3. In determining what custodial arrangement is in the children’s best interests the court is to consider, among other things, the following:

  • The children’s need for stability and continuity.
  • The distance of the move.
  • The age of the children.
  • The children’s relationship with both parents.
  • The relationship between the parents, including their ability to communicate and cooperate effectively and their willingness to put the interests of the children above their individual interests.
  • The wishes of the children if they are mature enough for such an inquiry to be appropriate.
  • The reasons for the proposed move.
  • The extent to which the parents currently are sharing custody.
  • The parent who is opposing the move-away request has the right to request a child custody evaluation by a court-appointed expert.

What Is A Parent To Do?

With two exceptions, in all of the cases summarized in this article the ruling of the trial judge was affirmed. This tells us that appellate courts will be very reluctant to second guess Superior Court judges who hear the trials of these cases and are in a position to weigh the evidence. Nevertheless, the Burgess and Lamusga cases tell us that there are strategies that both parents can utilize to either enhance their chances of winning a move-away case or preventing the custodial parent from prevailing.

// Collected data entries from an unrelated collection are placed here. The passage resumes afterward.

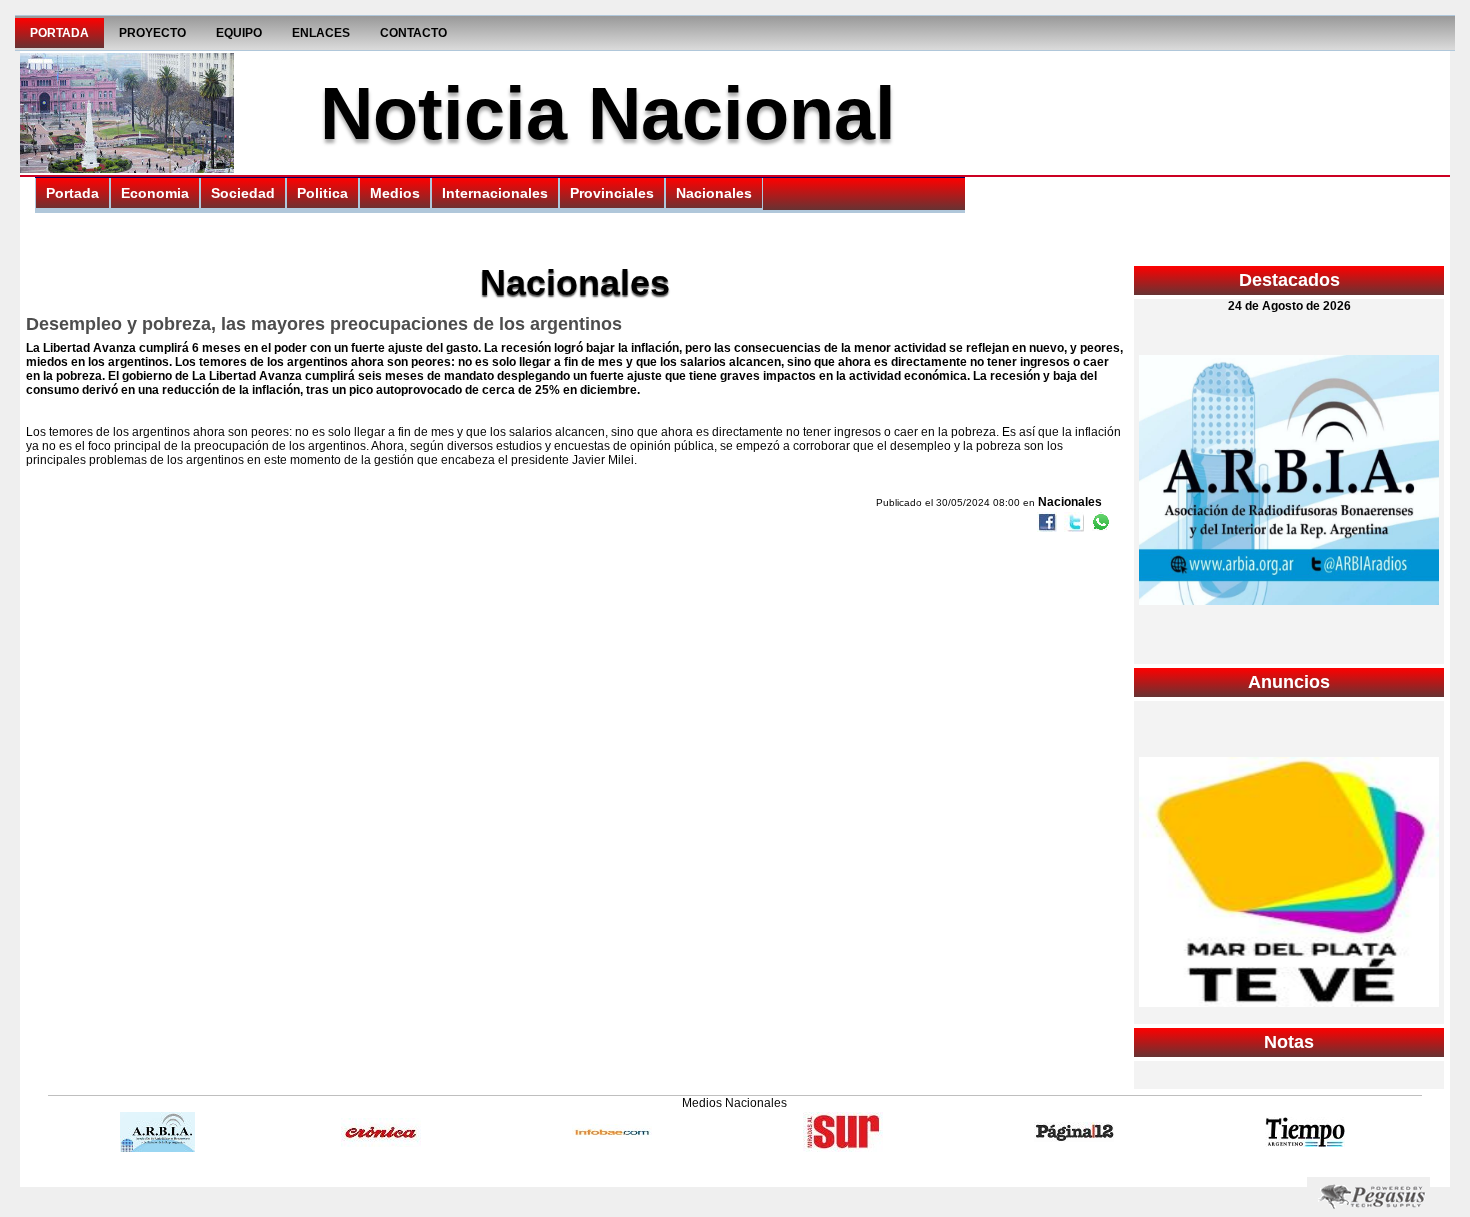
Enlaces (321, 33)
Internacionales (495, 193)
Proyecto (152, 33)
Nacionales (714, 193)
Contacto (413, 33)
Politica (322, 193)
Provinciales (612, 193)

1. Strategies for the Move-Away Parent

The following should be considered by the parent who would like to relocate to another metropolitan area:

  • Do not interfere in the relationship between the children and the other parent.
  • Avoid saying anything bad about the other parent to or in the presence of the children.
  • If the other parent is not seeing the children on a regular basis, maintain a calendar that notes when that parent actually spends time with the children.
  • Be prepared to provide documents showing the reason for the move.
  • Make sure that you will have a source of income after the move is completed.
  • Move to a location where the moving parent has extended family.
  • Do not wait until the end of the children’s summer vacation to file papers in court requesting the right to move with the children. File your papers at least four months prior to the scheduled move. This will provide the court with sufficient time to schedule a hearing.
  • If this is the initial custody determination and you anticipate that you will want to move in the future, do not permit the custody order to have any move-away restrictions.
  • Make sure that the custody order provides you with sole physical custody of the children.

2. Strategies for the Parent Objecting to the Move-Away

The parent who is objecting to the move also has strategies that, if followed, can maximize that parent’s ability to resist the move.

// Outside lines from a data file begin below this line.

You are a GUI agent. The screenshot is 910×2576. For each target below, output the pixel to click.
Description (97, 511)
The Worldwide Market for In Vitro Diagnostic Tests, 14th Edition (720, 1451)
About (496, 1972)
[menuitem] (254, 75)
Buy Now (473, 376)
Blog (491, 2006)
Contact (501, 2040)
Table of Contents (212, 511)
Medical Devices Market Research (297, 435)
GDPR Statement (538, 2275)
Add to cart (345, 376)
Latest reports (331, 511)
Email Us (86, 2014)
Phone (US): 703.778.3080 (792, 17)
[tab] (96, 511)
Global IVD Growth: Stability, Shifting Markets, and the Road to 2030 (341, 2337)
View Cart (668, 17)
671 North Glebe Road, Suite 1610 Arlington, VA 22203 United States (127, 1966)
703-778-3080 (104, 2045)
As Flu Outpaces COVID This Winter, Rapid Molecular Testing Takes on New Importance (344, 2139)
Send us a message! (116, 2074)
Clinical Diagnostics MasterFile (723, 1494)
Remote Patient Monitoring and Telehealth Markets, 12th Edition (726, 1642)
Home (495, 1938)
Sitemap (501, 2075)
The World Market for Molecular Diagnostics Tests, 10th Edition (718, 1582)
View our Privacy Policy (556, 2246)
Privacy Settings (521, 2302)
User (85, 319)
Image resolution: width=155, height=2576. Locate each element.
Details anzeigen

  • In the initial custody order, make sure that final judgment provides that physical custody of the children is awarded jointly to both parents and that neither parent can change the residence of the children from the metropolitan area without the court’s permission.
  • Try to get as much time with your children as possible. Be sure to exercise all of your visitation rights.
  • Insist that the child custody order reflect that the parents are awarded joint physical custody of the children.
  • Be involved in your child’s schooling, medical care and extracurricular activities.
  • If the custodial parent requests the right to move the children, insist that the court appoint a social worker or a mental health professional to conduct a thorough evaluation of the children and the parents.